In the James Patterson review, copy the passage from "He worked at" up to and including "all the way.", swapping "scribbling" for "writing".

**Text passage:**
———

There's no way this can be good, or so I thought. He's the McDonald's of authors. Cheap and everywhere.
I was wrong, he's more like Starbucks.
James Patterson by James Patterson was fun! And reading should be fun.
An "ego-biography" the book runs through Patterson's life, from blue-collar Massachusetts to New York madmen to Palm Beach production. And the book runs. It's fast. Short chapters. Strong stories. No wonder people love the guy.
If there's a summary of Patterson's story it's this quote from his grandmother, hungry dogs run faster. Peterson was hungry.
He worked at McLean Hospital where "I had begun scribbling short stories...I couldn't stop writing if I wanted to." Catholic high school, Catholic college, a year or so at Vanderbilt, writing all the way.
He moved to New York City. Patterson got a job at J Walter Thompson. The job was "hell" but "I'd write early in the morning, every morning. I'd lock my office door at lunchtime and write for half an hour. I'd write on the plane during every business trip. I'd write pages at four in the morning, and I'd write again until midnight. I refused to give up on myself."
He succeeded in New York City, rising through the ranks of J Walter Thompson. "Why? Because I chopped wood—I worked hard—and I could write. I could also write fast."

———

**Recorded information:**
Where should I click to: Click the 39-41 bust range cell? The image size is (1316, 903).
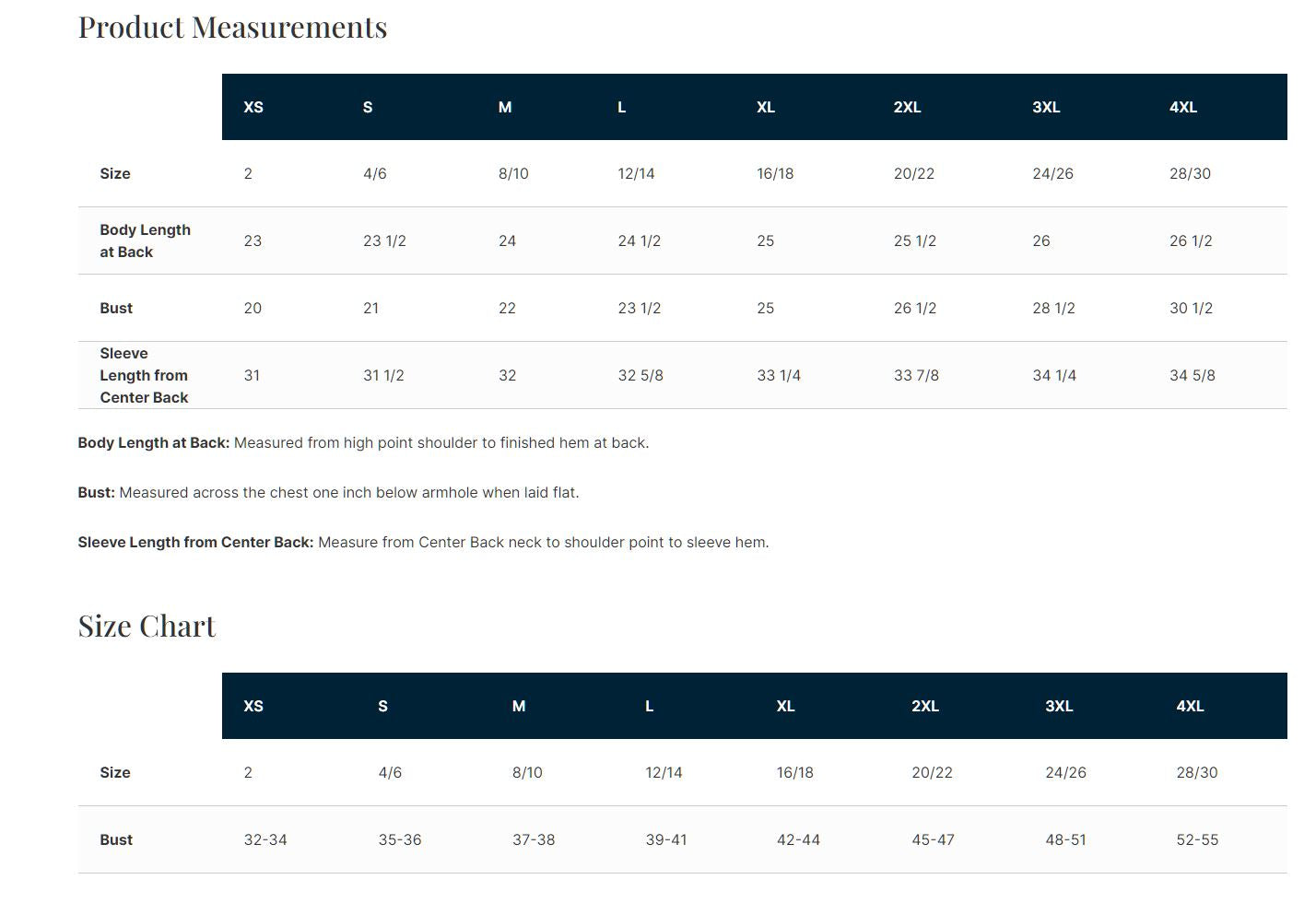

———

**Written solution:**
He worked at McLean Hospital where "I had begun writing short stories...I couldn't stop writing if I wanted to." Catholic high school, Catholic college, a year or so at Vanderbilt, writing all the way.